La situazione del reparto di pediatria – constatano i comitati – è allarmante. I bambini ammalati dopo aver fatto l’accettazione, attendono con i loro genitori in sala d’attesa e nelle sale gioco della pediatria, vengono visitati nella stessa sala visite utilizzata dai pazienti ivi ricoverati e dopo un breve periodo di osservazione di massimo 24 ore, se necessitano di un ricovero, il medico di turno contatta l’ospedale di Savona per farli trasferire con l’ambulanza, o in casi estremi, con l’elicottero”.

I comitati promotori ritengono invece che “non debbano essere fatte economie sulla pelle dei bambini e delle loro famiglie” e si chiedono il motivo per il quale, nel tempo, l’ospedale, un Dea di II livello, “venga oltremodo depotenziato e privato delle necessarie funzionalità”. E’ infatti di qualche mese fa l’altra petizione organizzata per opporsi alla chiusura notturna del reparto di Emodinamica che raccolse diverse migliaia di firme.

Giorni fa il direttore generale di Asl Flavio Neirotti aveva messo in dubbio l’utilità della petizione specificando come i giochi fossero ormai “fatti” e non ci fosse possibilità di tornare indietro: “La pediatria non è mai andata via e non andrà mai via da Santa Corona – conferma Neirotti – E’ un ospedale che è un Dea di 2^ livello, quindi è previsto che ci sia, c’è e ci rimarrà.
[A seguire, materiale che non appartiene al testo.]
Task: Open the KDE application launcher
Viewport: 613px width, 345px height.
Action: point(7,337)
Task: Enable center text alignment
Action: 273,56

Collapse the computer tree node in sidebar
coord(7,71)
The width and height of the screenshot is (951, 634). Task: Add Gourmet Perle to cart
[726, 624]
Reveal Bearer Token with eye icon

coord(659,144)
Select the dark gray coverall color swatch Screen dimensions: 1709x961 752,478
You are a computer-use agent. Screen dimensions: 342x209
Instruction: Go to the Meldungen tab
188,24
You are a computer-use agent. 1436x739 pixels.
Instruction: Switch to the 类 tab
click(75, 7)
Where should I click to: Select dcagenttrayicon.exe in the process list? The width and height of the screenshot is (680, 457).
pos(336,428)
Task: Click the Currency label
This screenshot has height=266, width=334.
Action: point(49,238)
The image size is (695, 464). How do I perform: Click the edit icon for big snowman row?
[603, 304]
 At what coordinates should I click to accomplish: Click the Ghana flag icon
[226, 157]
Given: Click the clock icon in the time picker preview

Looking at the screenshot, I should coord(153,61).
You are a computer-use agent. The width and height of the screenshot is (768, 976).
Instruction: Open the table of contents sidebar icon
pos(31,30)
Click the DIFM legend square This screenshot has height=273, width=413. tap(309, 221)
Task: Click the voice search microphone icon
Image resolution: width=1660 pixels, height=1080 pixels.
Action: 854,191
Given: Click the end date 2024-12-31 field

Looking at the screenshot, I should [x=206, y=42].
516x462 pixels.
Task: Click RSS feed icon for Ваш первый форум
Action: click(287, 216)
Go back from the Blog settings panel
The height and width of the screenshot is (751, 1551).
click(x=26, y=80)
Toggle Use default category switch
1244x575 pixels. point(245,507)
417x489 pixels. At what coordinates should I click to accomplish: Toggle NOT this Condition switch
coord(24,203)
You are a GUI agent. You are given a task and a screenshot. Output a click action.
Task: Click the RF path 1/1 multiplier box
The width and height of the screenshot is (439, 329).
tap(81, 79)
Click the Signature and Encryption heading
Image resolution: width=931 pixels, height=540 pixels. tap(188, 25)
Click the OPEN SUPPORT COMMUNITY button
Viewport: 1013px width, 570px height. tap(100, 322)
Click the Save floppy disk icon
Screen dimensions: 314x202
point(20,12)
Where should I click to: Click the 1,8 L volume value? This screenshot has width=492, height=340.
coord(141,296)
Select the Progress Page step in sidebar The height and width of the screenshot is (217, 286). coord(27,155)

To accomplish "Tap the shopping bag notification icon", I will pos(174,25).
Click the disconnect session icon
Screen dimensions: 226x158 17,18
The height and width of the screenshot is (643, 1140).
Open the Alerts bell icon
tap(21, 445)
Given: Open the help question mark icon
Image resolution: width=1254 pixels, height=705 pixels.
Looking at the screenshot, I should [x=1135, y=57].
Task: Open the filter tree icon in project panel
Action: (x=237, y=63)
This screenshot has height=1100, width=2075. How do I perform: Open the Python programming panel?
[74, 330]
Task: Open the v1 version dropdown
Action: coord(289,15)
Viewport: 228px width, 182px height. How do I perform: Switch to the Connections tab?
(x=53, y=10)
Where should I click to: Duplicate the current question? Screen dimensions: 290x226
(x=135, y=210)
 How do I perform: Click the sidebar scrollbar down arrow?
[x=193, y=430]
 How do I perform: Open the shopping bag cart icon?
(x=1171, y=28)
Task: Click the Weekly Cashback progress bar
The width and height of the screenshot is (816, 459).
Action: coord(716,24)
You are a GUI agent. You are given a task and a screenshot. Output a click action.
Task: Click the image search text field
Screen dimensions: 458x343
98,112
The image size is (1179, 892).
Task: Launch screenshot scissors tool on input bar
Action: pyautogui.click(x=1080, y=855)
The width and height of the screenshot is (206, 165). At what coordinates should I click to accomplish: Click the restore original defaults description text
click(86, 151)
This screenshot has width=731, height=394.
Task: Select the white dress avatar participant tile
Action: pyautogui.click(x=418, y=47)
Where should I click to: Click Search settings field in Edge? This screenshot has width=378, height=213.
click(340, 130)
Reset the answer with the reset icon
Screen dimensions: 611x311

Chi raccoglie le firme fa bene. E’ sempre importante essere solidali, è sempre bello avere qualcuno che lotta per i diritti (e soprattutto nel campo della salute). Ma non cambierà nulla”.

I comitati, però, non si arrendono: “La petizione per ripristinare l’apertura h24 dell’emodinamica del Santa Corona aveva dato in suoi frutti. Noi non ci fermiamo. Sommergeremo Als e Regione di firme. Dovranno ascoltarci per forza”.